## EXERCISE
Reproduce the entries exactly and omit the pictures.

## DATA TO EXAMINE
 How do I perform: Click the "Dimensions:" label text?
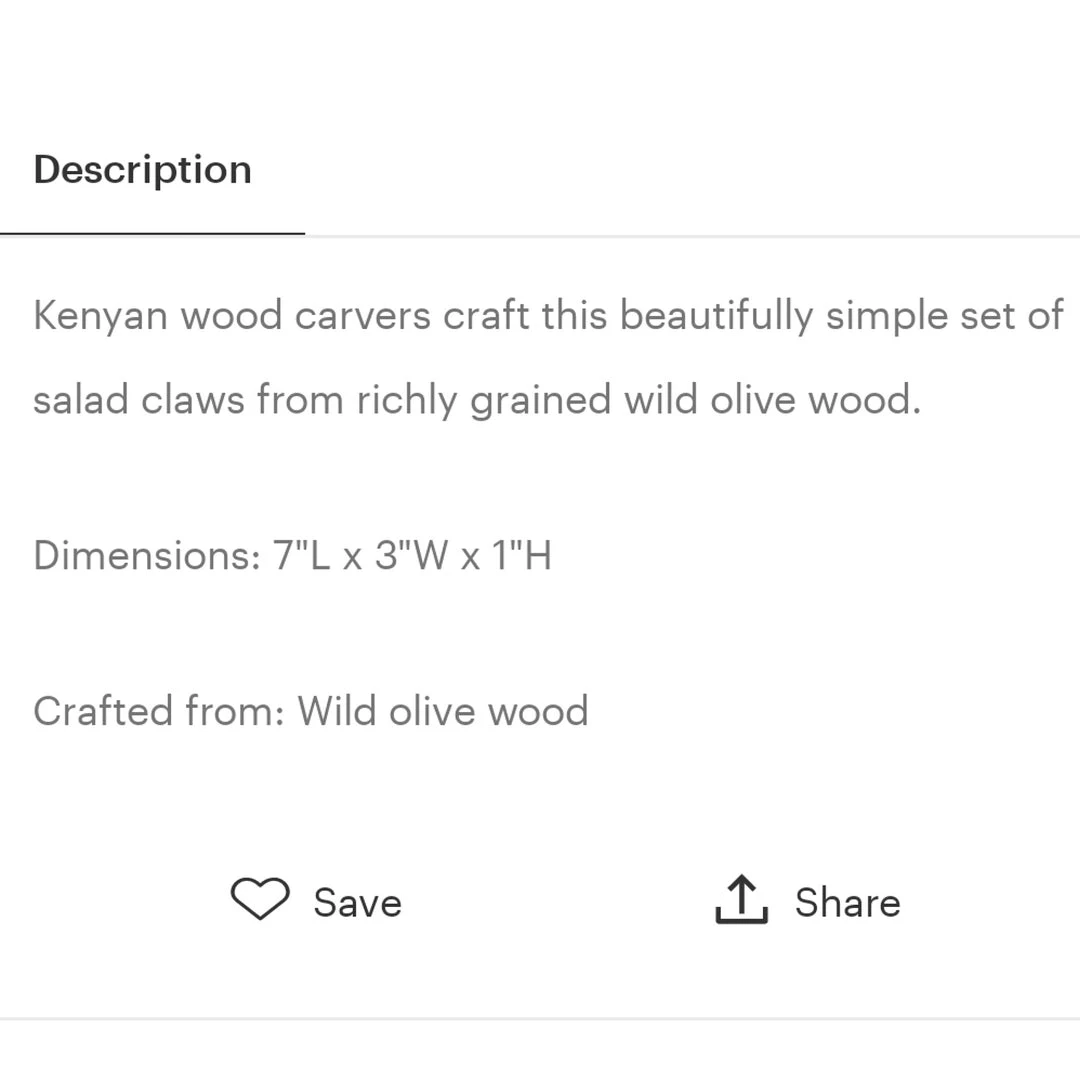146,555
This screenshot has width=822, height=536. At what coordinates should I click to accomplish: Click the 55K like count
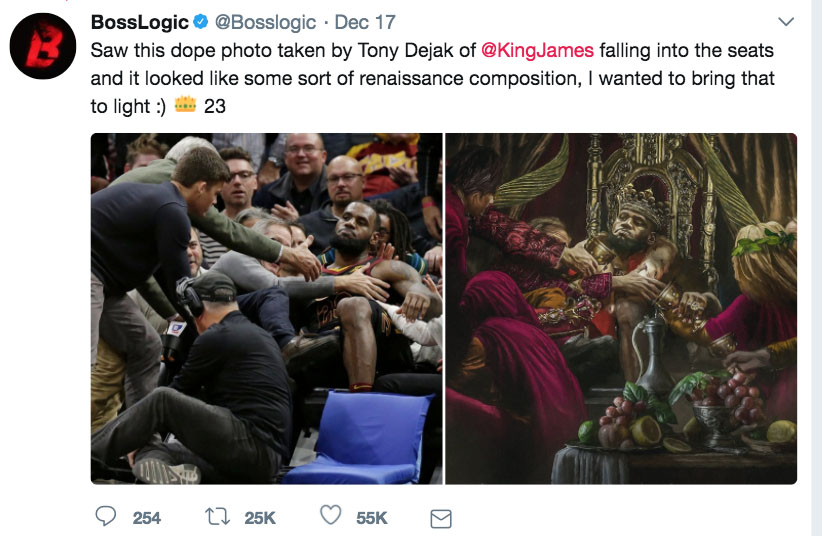click(x=371, y=517)
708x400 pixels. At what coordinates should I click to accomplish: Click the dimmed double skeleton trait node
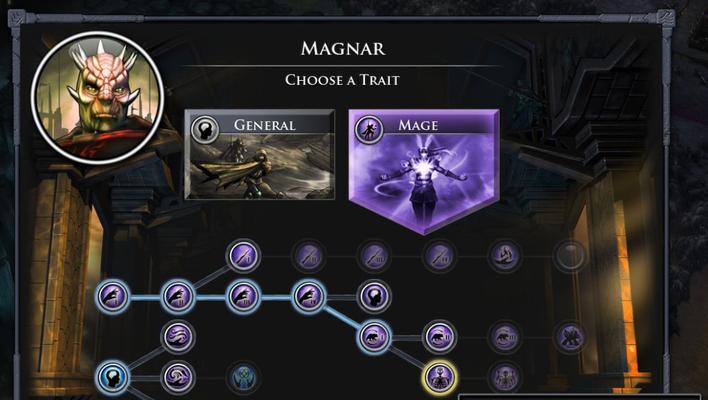click(x=505, y=377)
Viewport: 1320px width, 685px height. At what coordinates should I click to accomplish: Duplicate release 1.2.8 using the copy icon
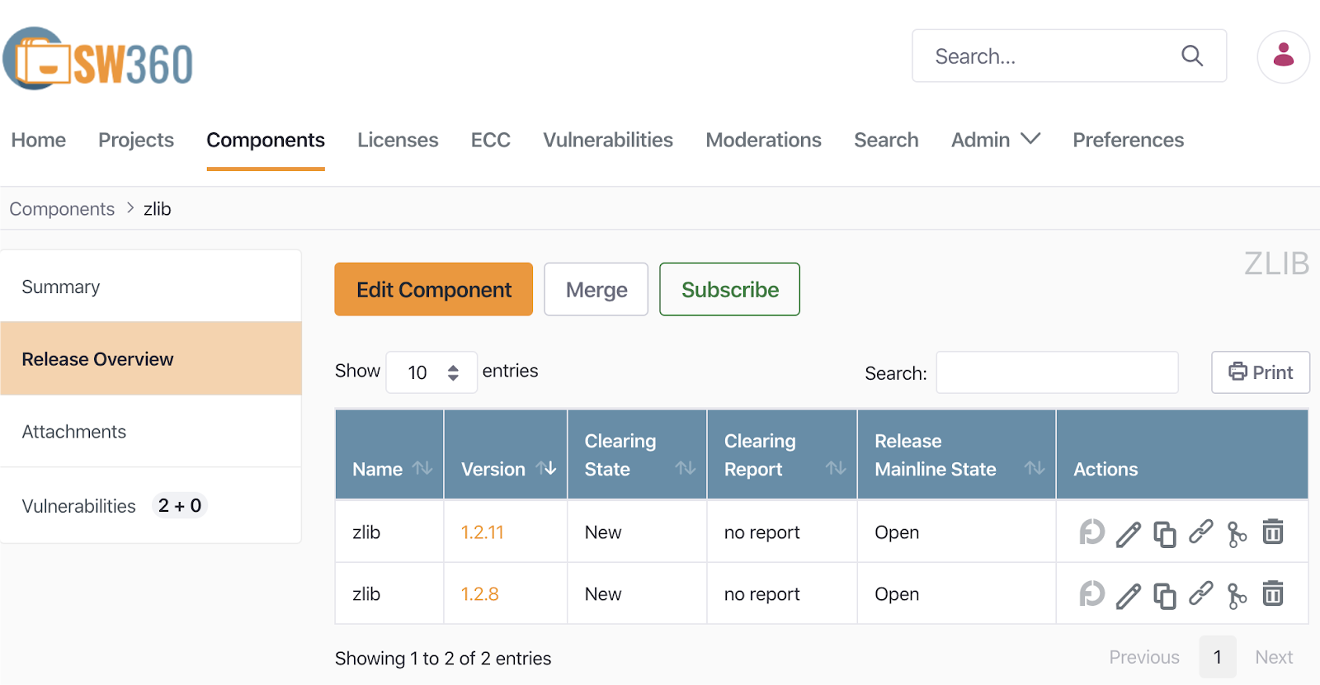[x=1164, y=595]
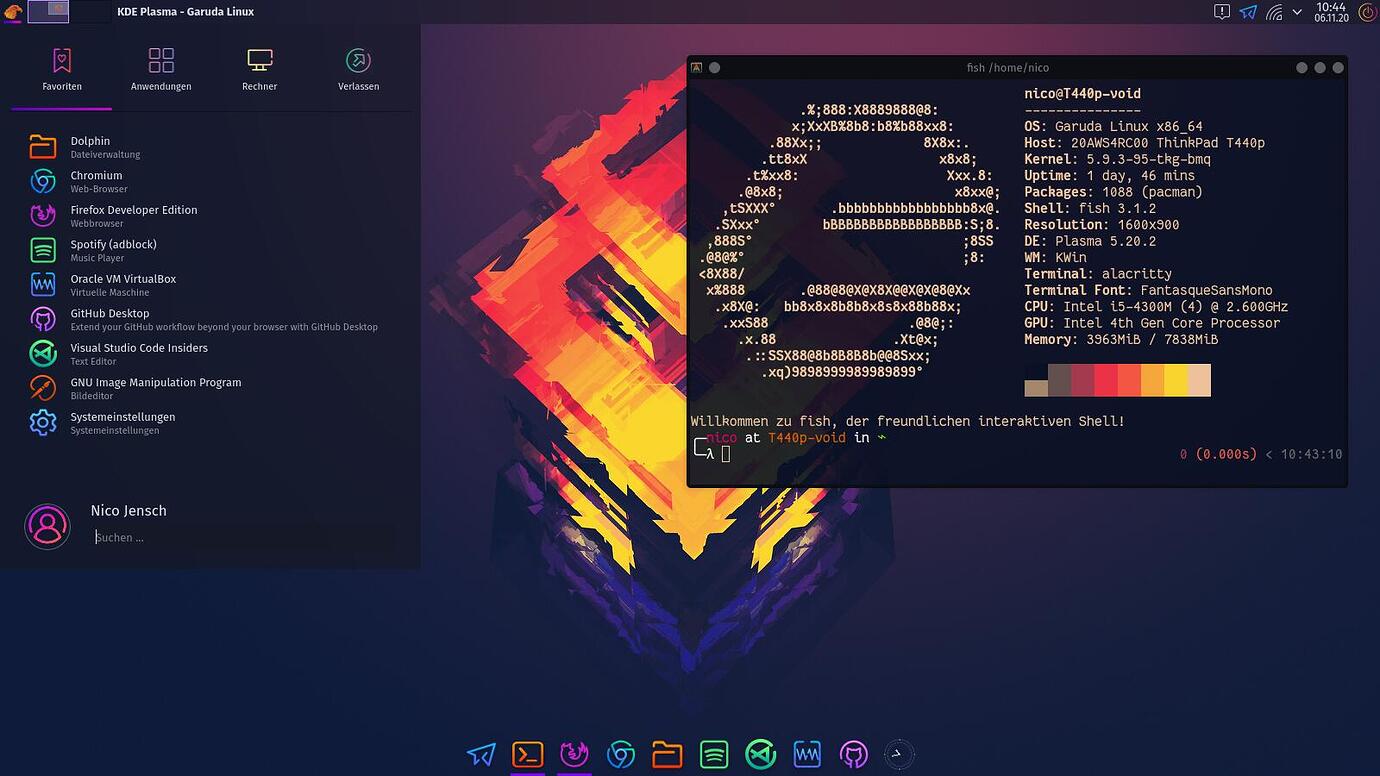
Task: Click the Telegram icon in the system tray
Action: [1247, 12]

## TASK SOLUTION
 How do I perform: Click the "Dimensions:" label text?
146,555
This screenshot has width=822, height=536. At what coordinates should I click to accomplish: Click the 55K like count
click(x=371, y=517)
708x400 pixels. At what coordinates should I click to accomplish: Click the dimmed double skeleton trait node
click(x=505, y=377)
Viewport: 1320px width, 685px height. At what coordinates should I click to accomplish: Duplicate release 1.2.8 using the copy icon
[x=1164, y=595]
Task: Click the Telegram icon in the system tray
Action: [1247, 12]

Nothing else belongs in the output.